▸ Work to do
Render every line of the records below as a JSON list of strings, one string per line, leaving out blank lines.

▸ Extracted records
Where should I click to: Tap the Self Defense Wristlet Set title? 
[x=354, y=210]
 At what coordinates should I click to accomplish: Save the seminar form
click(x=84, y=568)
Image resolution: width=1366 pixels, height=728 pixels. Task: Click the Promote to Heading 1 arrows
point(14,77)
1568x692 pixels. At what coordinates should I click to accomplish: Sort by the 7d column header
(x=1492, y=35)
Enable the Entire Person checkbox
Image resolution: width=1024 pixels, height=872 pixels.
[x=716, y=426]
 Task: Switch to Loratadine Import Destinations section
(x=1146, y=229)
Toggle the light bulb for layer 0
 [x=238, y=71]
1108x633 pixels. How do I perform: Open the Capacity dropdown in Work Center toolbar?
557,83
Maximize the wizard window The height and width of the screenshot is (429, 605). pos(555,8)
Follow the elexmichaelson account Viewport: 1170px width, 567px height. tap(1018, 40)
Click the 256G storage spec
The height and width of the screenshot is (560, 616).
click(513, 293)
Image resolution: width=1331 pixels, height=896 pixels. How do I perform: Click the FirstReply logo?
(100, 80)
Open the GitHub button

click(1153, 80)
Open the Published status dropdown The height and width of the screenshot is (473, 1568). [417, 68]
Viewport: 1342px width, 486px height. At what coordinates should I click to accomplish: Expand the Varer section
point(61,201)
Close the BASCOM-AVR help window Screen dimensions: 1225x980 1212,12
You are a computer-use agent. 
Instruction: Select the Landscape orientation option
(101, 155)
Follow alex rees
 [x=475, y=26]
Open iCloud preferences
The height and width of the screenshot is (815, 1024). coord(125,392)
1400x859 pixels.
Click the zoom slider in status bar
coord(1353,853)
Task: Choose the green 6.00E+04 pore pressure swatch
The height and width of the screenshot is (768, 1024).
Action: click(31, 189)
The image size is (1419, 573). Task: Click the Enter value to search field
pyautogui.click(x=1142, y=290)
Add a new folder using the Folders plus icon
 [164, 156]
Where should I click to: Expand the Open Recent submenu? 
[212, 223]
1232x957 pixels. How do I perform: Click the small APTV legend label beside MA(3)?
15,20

▸ Answer to the problem
[
  "Where should I click to: Tap the Self Defense Wristlet Set title? ",
  "[x=354, y=210]",
  " At what coordinates should I click to accomplish: Save the seminar form",
  "click(x=84, y=568)",
  "Image resolution: width=1366 pixels, height=728 pixels. Task: Click the Promote to Heading 1 arrows",
  "point(14,77)",
  "1568x692 pixels. At what coordinates should I click to accomplish: Sort by the 7d column header",
  "(x=1492, y=35)",
  "Enable the Entire Person checkbox",
  "Image resolution: width=1024 pixels, height=872 pixels.",
  "[x=716, y=426]",
  " Task: Switch to Loratadine Import Destinations section",
  "(x=1146, y=229)",
  "Toggle the light bulb for layer 0",
  " [x=238, y=71]",
  "1108x633 pixels. How do I perform: Open the Capacity dropdown in Work Center toolbar?",
  "557,83",
  "Maximize the wizard window The height and width of the screenshot is (429, 605). pos(555,8)",
  "Follow the elexmichaelson account Viewport: 1170px width, 567px height. tap(1018, 40)",
  "Click the 256G storage spec",
  "The height and width of the screenshot is (560, 616).",
  "click(513, 293)",
  "Image resolution: width=1331 pixels, height=896 pixels. How do I perform: Click the FirstReply logo?",
  "(100, 80)",
  "Open the GitHub button",
  "click(1153, 80)",
  "Open the Published status dropdown The height and width of the screenshot is (473, 1568). [417, 68]",
  "Viewport: 1342px width, 486px height. At what coordinates should I click to accomplish: Expand the Varer section",
  "point(61,201)",
  "Close the BASCOM-AVR help window Screen dimensions: 1225x980 1212,12",
  "You are a computer-use agent. ",
  "Instruction: Select the Landscape orientation option",
  "(101, 155)",
  "Follow alex rees",
  " [x=475, y=26]",
  "Open iCloud preferences",
  "The height and width of the screenshot is (815, 1024). coord(125,392)",
  "1400x859 pixels.",
  "Click the zoom slider in status bar",
  "coord(1353,853)",
  "Task: Choose the green 6.00E+04 pore pressure swatch",
  "The height and width of the screenshot is (768, 1024).",
  "Action: click(31, 189)",
  "The image size is (1419, 573). Task: Click the Enter value to search field",
  "pyautogui.click(x=1142, y=290)",
  "Add a new folder using the Folders plus icon",
  " [164, 156]",
  "Where should I click to: Expand the Open Recent submenu? ",
  "[212, 223]",
  "1232x957 pixels. How do I perform: Click the small APTV legend label beside MA(3)?",
  "15,20"
]